Normoprotein group was given the indication to try to eat the second dish only once a day or to split the portion of the second plate between lunch and dinner, if they wanted to keep the habit of making the meal complete. It was also given the indication to prefer, among protein sources, those of plant origin. We also indicated to alternate or replace cow's milk with plant substitutes such as: rice, almonds' or oats' drinks. Furthermore, we suggested to prefer white meat and to avoid offal and processed meat. Moreover, we indicated to substitute dried or smoked fish with fresh or frozen one.

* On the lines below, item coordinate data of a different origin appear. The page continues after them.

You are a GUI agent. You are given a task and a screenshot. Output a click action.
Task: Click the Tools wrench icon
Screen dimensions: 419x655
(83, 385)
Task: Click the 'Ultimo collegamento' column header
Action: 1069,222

LP group patients replaced pasta, bread, biscuits, etc., with LP substitutes. We allowed them to consume more animal products than NP, preferring white meat to red meat and trying to limit cold cuts as much as possible. Furthermore, they were advised to prefer fresh or frozen fish, instead of dried or smoked one as well as to prefer fresh cheeses to seasoned ones. As for legumes, we advised to combine them with bread or normal cereals, for protein complementarity.

Study design is represented in Supplementary Figure 1. None of the patients had ever been prescribed a LP diet or was followed by a nutritionist before randomization. To evaluate the metabolic effects of the two dietary regimens, we planned to leave other therapies unchanged unless there appeared conditions that could have endangered patients' safety during the time lag of the study.

The study had several endpoints.

Primary safety endpoints were:

• Intragroup MIS variations and intergroup MIS comparison at 6 months;

• Intergroup comparison of the number of patients that reached a MIS ≥ 8 at 6 months.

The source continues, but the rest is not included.